ギャングが世界を取り仕切ろうと企てている

 リベラルな国際主義の時代が、大国同士が張り合う時代の再来に道を譲った。

 グローバルな相互依存のファクツに変わりはない。新型コロナウイルス感染症や気候変動が国境などものともしないところを見ればいい。

 だが、グローバルな力の再配分によって地政学的な風向きが変わった。

 国家の無力さは、台頭するナショナリズム(国家主義)を抑えるにはお粗末なブレーキだ。

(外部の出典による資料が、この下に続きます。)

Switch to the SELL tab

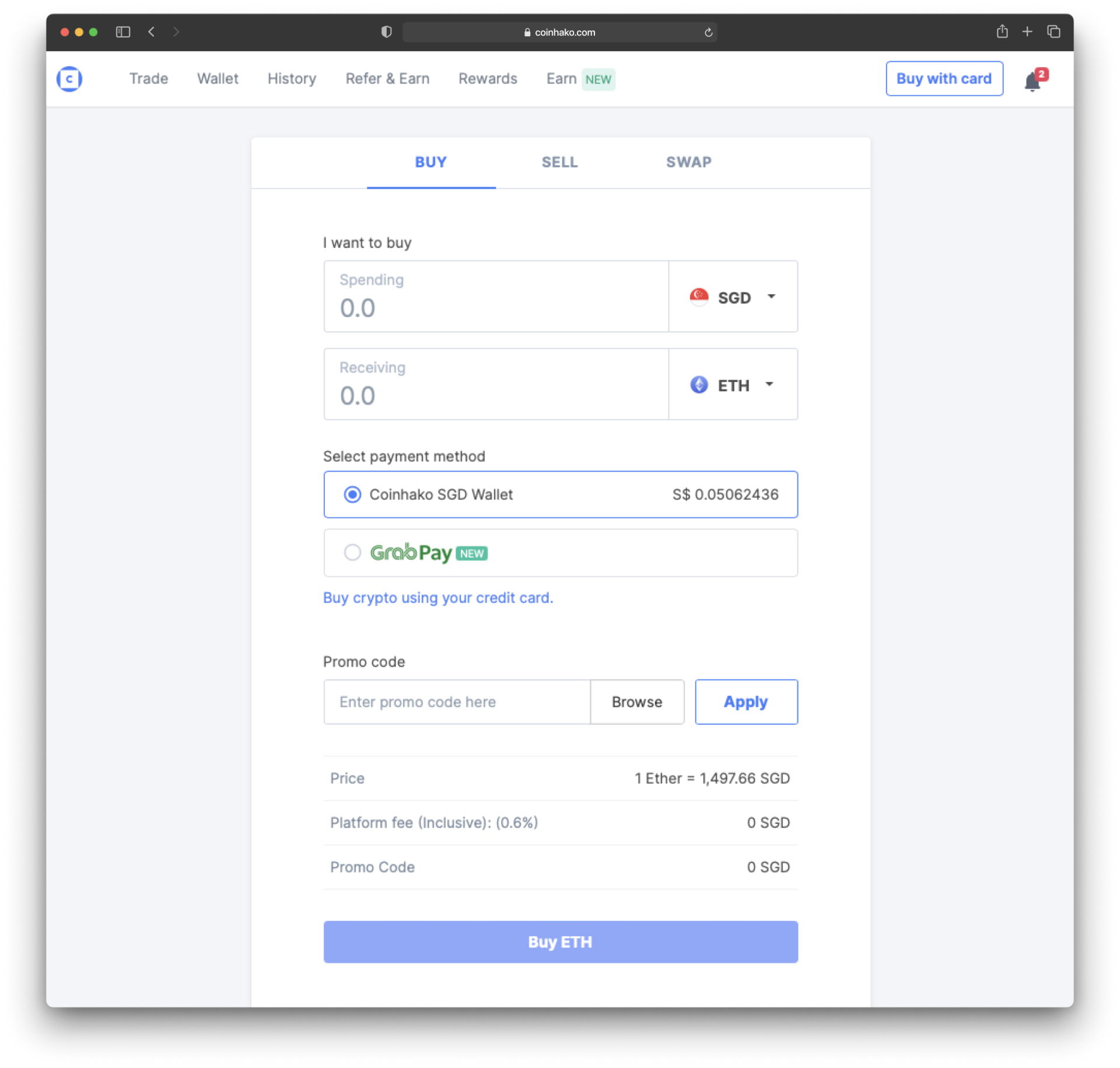pos(559,162)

 今のところ、世界は奇妙な中間地帯にいる。おなじみの多国籍機関への愛着は保たれているものの、大国は新たな勢力図をめぐる戦いに断固たる姿勢で臨もうとしている。

大胆になる中国と憤慨するロシアの思惑

 あまり力を持たない主要国は今後、どちらに付くか選べという圧力の高まりに直面するだろう。

 米国に付くのか、それとも中国に付くのか。

 歴史家たちはついでに、英国のような中程度の国が欧州連合(EU)を離れて自力で新しいことに挑戦するには全く適さない時期だったと記録するだろう。

 基本的に、上り調子で大胆になっている中国と、落ち目になって憤慨しているロシアは、西側の覇権の恒久化を狙っていると両国が主張する国際秩序の容認には乗り気でない。

 習近平国家主席は、中国を国際社会という舞台の中心に復帰させたがっており、ウラジーミル・プーチン大統領のロシアは、旧ソ連圏でロシアの勢力圏を取り戻したいと考えている。

 こうしたことが相まって、今後はライバルのギャングが多国間のルールに取って代わることになる。

 どっちつかずの態度を取る国が出てくるだろうし、米国の安全保障の盾に隠れ続けながら、中国との特権的な経済関係を維持しようとする国も出てくるだろう。

 すでに多くの国が、どちらにするかを決断済みだ。